Hoje há mais recursos disponíveis para investir em inovação do que projetos qualificados para recebê-los. Essa é a opinião unânime de gestores de fundos de venture capital especializados em identificar oportunidades entre as micro e pequenas empresas com alto potencial de crescimento. Nos últimos cinco anos, pipocaram novos fundos constituídos com dinheiro público e privado para investir em capital de risco. A maioria formado por profissionais que querem multiplicar os recursos de seus fundos identificando projetos inovadores e escaláveis no mercado em que atuam.

“Se o Brasil, por um lado, sofre em não ter volume de desenvolvimento de novas tecnologias e em copiar e adaptar muitas versões de startups estrangeiras, por outro, desponta em seus centros de excelência, incubadoras e aceleradoras que, além de ajudar o empreendedor, avançam com o conceito de inovação aberta”, afirma Humberto Matsuda, sócio da Performa Investimentos, gestora que administra RS 200 milhões em dois fundos de venture capital.

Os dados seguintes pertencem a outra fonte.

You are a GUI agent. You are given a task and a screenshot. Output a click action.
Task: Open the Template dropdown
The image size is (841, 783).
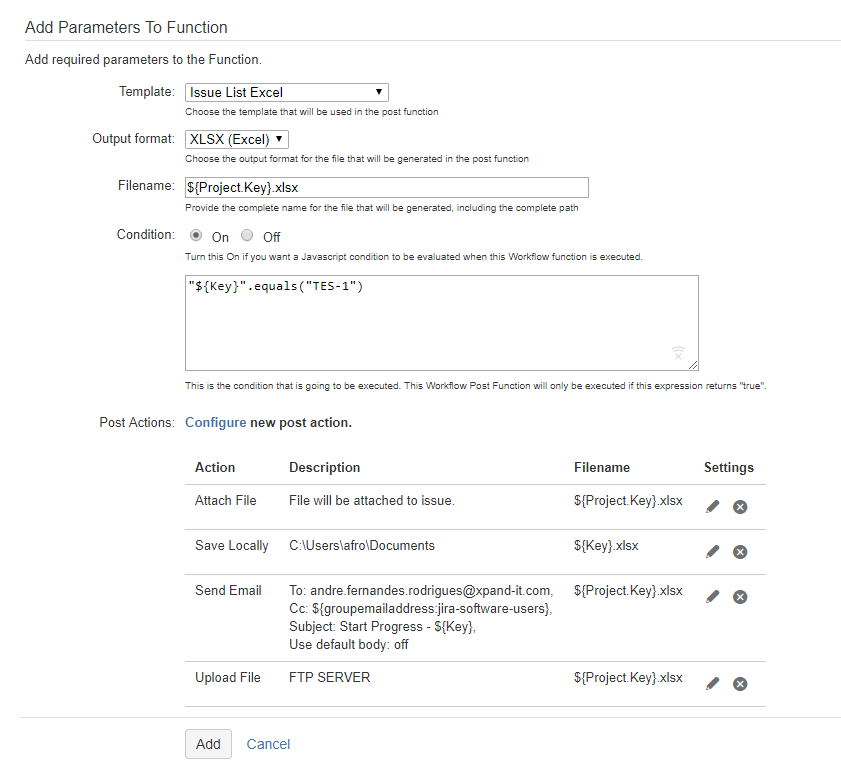pos(287,92)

Apesar de estarmos engatinhando, o fato é que no quesito inovação, as empresas de menor porte saem na frente das grandes, na opinião de Francisco Jardim, sócio fundador da gestora SP Venturas. “Apesar da dificuldade em encontrar projetos consistentes, é certo que as micro e pequenas têm uma capacidade maior de inovar e com mais desenvoltura do que grandes, que demoram e não conseguem fazer mudanças radicais”, afirma Jardim, que é também gestor responsável pelo fundo Criatec, criado em 2009 pelo BNDES (Banco Nacional de Desenvolvimento Econômico e Social) em parceria com o Banco do Nordeste para fomentar inovação em empresas que faturem até R$ 6 milhões.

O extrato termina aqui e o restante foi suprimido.